大阪府出身で二十三歳の横浜国立大四年生がイラン南東部で、武装集団とみられるグループに誘拐された。イラン南部の治安悪化が伝えられている折から、不用意な旅行といわねばならぬ。何の目的で危険地帯に足を踏み入れたのであろうか。
高村外相はイラン政府から、この学生の拘束場所、犯人グループ像の特定がほぼ済んでいるとの情報を得ていると記者会見で述べた。
今のところイスラム原理主義者らによる犯行ではなく、盗賊グループの犯行のようで十日夜の段階では、この学生の生存は確認されている。しかし他国には日本の警察力は及ばない。イスラム国家では盗みや金銭目的の誘拐犯には厳しい処断で接している。
拘束場所、犯人グループ像が特定されたとすれば、日本政府の要請にもかかわらずイラン警察や治安部隊が強行手段に出る可能性がある。とくに相手が武装集団といわれているので銃撃戦になるおそれがある。
誘拐されたこの学生はイランの日本大使館に直接電話をしてきたという。誘拐犯が日本政府との直接交渉を狙って学生に電話をさせたのかもしれない。誘拐情報がイラン政府の知るところになったことで誘拐犯がどう出るか、これも気がかりである。

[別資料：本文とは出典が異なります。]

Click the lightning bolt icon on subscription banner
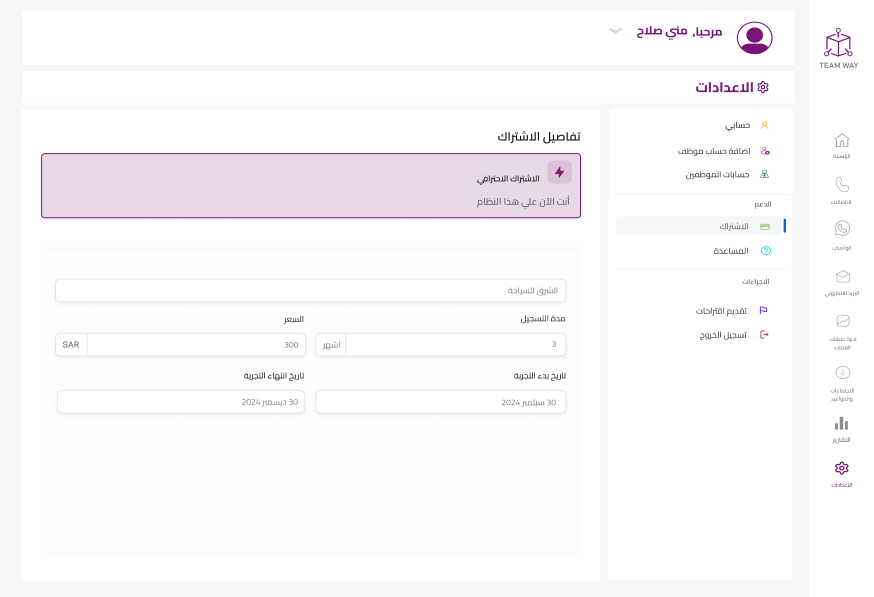This screenshot has height=597, width=874. point(559,172)
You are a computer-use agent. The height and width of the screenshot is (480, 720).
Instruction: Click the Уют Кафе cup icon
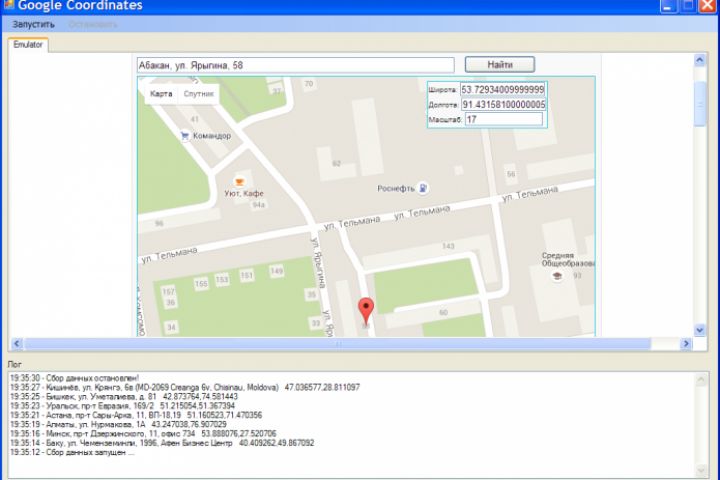click(239, 181)
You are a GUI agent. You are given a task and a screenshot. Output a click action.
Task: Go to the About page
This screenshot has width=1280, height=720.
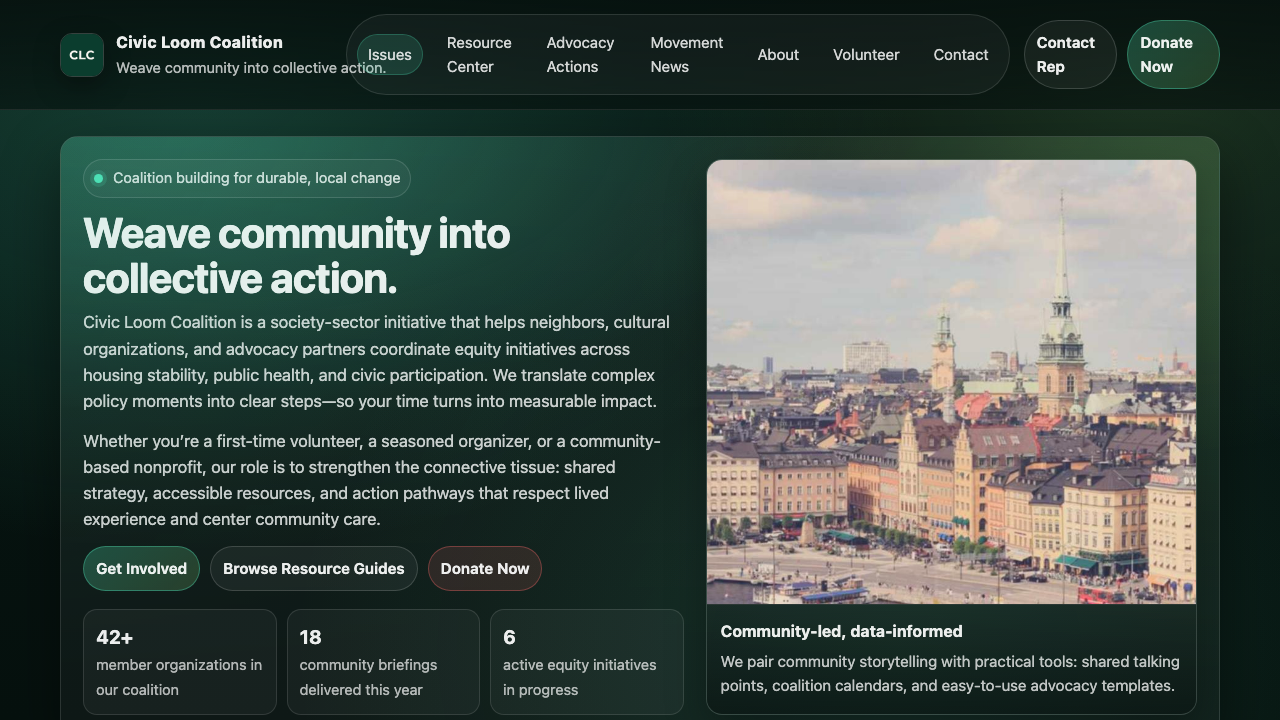click(x=778, y=55)
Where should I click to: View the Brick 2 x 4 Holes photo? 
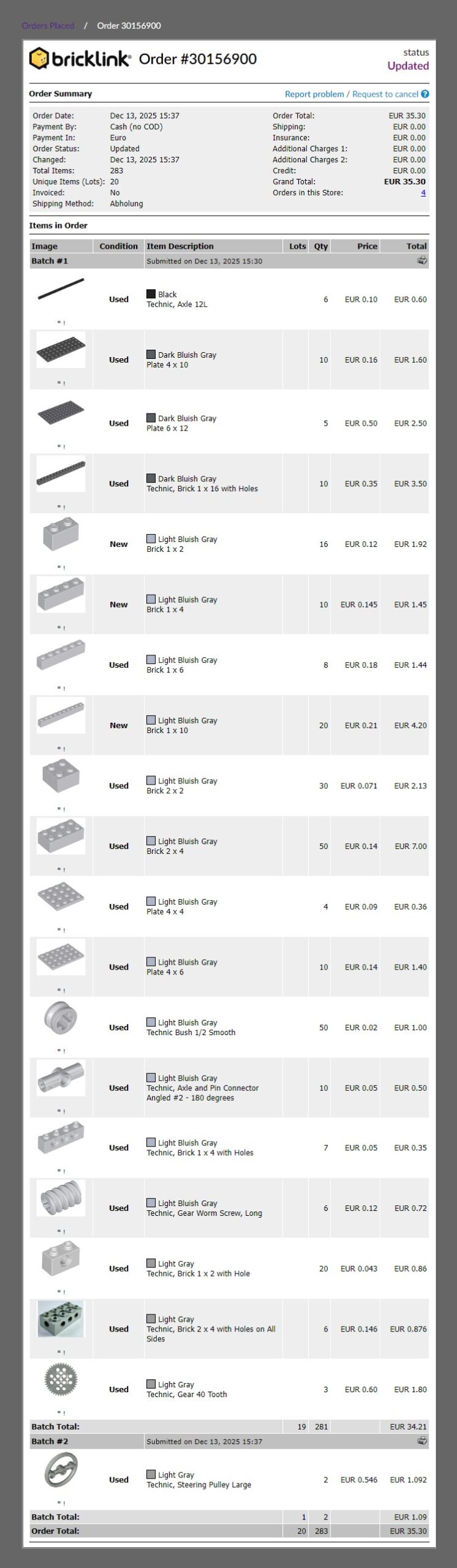click(61, 1319)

福田首相の父・福田赳夫氏は首相在任中の1977年に起きたダッカ日航機ハイジャック事件では「人命は地球より重い」として犯人側の人質解放の条件を飲み、身代金の支払いおよび、超法規的措置として囚人の引き渡しを行った。このことでテロリストの脅迫に屈したと国際的な批判を浴びている。
再び「人命は地球より重い」として父親同様に高額な身代金の支払いで事態の解決を図るつもりなのだろうか。